Quanto ao uso dos recursos, semanalmente, eram
enviadas atividades através da plataforma do Classroom,
as quais os alunos realizavam em casa e as postavam semanalmente, sendo a
postagem feita “através de fotos, pequenos vídeos, ou, se era uma atividade
mais descritiva, às vezes, eles encaminhavam também, ou faziam e nos entregavam
depois, no retorno” (professor 2). As unidades temáticas eram definidas no
planejamento coletivo e seguiam a BNCC (brincadeiras e jogos, esportes,
ginásticas, danças, lutas e esportes de aventura). Quanto à metodologia, de
acordo com os professores, por exemplo, eram encaminhados textos com informações
sobre determinada prática corporal e uma proposta de vivência, que poderia ser
a experimentação ou um desafio corporal que envolvesse alguma habilidade, tal
como equilíbrio, coordenação motora, buscando incentivar a adesão dos alunos
por meio de frases motivadoras, tais como: Vamos ver quem consegue fazer?
O uso de imagens e de vídeos foi uma estratégia
didático-pedagógica para suprir a falta da demonstração corporal que ocorre na
presencialidade, bem como para compensar a necessidade de explicação das atividades:
O
que eu achei mais difícil era tudo que eu falo, a gente fala muito na EF, eu
tinha que transpor para o papel. Era muito difícil, em uma brincadeira eu
explicar, um toque no vôlei eu vou lá e demonstro, explico,
então eu tinha que descrever passo a passo, e daí a gente procurava vídeos e
adaptações. (professor 4)
As adaptações a que o professor acima se refere
dizem respeito aos espaços e materiais que os estudantes tinham em casa, conforme
eles mencionavam: “‘Ah, mas eu não tenho bola, profe!’
Então a gente vai ter que ver com balão, almofada, tudo a gente teve que ir
adaptando” (professor 4). O professor 3 acrescenta que os alunos relatavam
dificuldades como: “profe, esse eu não consigo fazer
porque não tem espaço”, “esse eu não consigo fazer porque não tenho esse
material”. Então, a orientação era usar outro material ou espaço, isto é, usar
o que tinham disponível em casa.
Apesar das dificuldades, os professores
demonstraram autoria e autonomia na prática pedagógica, fazendo as adaptações
necessárias para que os alunos conseguissem realizar as atividades propostas.
Entende-se que o professor de EF deve ser um sujeito capaz de “[…] (re)construir, reinventar sua prática com referência em
ações/experiências e em reflexões/teorias” (Caparroz
& Bracht, 2007, p. 27).
Quanto ao encaminhamento de atividades
conceituais, tais como pesquisas sobre algum tema, os professores relataram que
“algumas coisas foram feitas,
sim.
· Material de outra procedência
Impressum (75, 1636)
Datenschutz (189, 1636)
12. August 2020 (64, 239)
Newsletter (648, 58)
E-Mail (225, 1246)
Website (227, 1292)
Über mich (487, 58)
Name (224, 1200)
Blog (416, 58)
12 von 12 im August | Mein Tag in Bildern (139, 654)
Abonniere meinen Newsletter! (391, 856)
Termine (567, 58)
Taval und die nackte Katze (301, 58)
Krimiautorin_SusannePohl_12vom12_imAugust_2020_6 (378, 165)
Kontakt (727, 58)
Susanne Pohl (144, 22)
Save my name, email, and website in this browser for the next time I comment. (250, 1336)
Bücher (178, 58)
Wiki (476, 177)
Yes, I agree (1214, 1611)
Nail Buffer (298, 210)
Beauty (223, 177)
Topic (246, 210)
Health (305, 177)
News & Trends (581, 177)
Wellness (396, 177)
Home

Mas, não foi para frente […] a gente podia botar ‘pesquisem lá as regras
do handebol’, mas a gente via que eles iam lá, olhavam duas, três regras e deu,
sabe, cansavam […]” (professor 3). Além disso, “na pesquisa é o copiar e colar,
porque eles já estavam ali naquela parte virtual… a gente preferiu dar um
resumo e perguntar alguma coisa que demonstrasse o que aprenderam do que eles
fizeram. Aqui na nossa frente é diferente” (professor 4).
Referente aos relatos, Sibilia
(2012) discute as novas subjetividades das crianças atuais, que crescem num
contexto no qual predomina o valor das imagens. Ela destaca que escrever um
texto é uma atividade solitária e não faz mais sentido para as crianças da
atualidade, pois o tempo delas é da exploração da imagem, da exposição ao
público, da exploração da potencialidade dos recursos digitais. Por essa razão,
a opção dos professores em solicitar fotos e vídeos em vez de um texto escrito
vai ao encontro do perfil do aluno atual, que prefere a linguagem visual, que
faz mais sentido para ele.
Constatou-se também que o planejamento coletivo
desempenhou um papel extremamente importante para apoiar o professor de EF, na
retomada e na continuidade das aulas. Questões do tipo “o que” e “como fazer”,
que estão na base da didática, voltam a ter lugar de destaque. Nesse sentido,
como nos dizem Caparroz e Bracht
(2007, p. 30), “[…] falar no tempo e lugar de uma didática da Educação Física
passa a ter sentido quando o professor se percebe como sujeito autônomo e com
autoridade para desenvolver sua prática pedagógica, que é fruto da sua autoria
docente”. Acrescentamos à fala dos autores, uma autoria docente sustentada em
decisões coletivas.
Nas escolas do estudo, de acordo com os
professores, eram feitos três planejamentos, um até o 2º ano, um do 3º ao 5º
ano e um do 6º ao 9º ano. O planejamento partia de algum professor e, na
sequência, era compartilhado com os demais colegas para análise, discussão e
complementação, conforme se constata na fala do professor 2: “[…] sempre que
era necessário alterar, modificar, acrescentar alguma coisa, todos estavam
livres para poder complementar esse planejamento que ia então para todas as
escolas do município” (professor 2). O professor 1 acrescenta:
[…]
nós fazíamos dessa forma, discutíamos “vamos fazer tal coisa”, “vamos”. Daí eu
montava o planejamento, mandava para os meus colegas e eles comentavam,
acrescentavam, se queriam modificar e daí era enviado esse planejamento, mas
era assim, discutido em grupo. (professor 1)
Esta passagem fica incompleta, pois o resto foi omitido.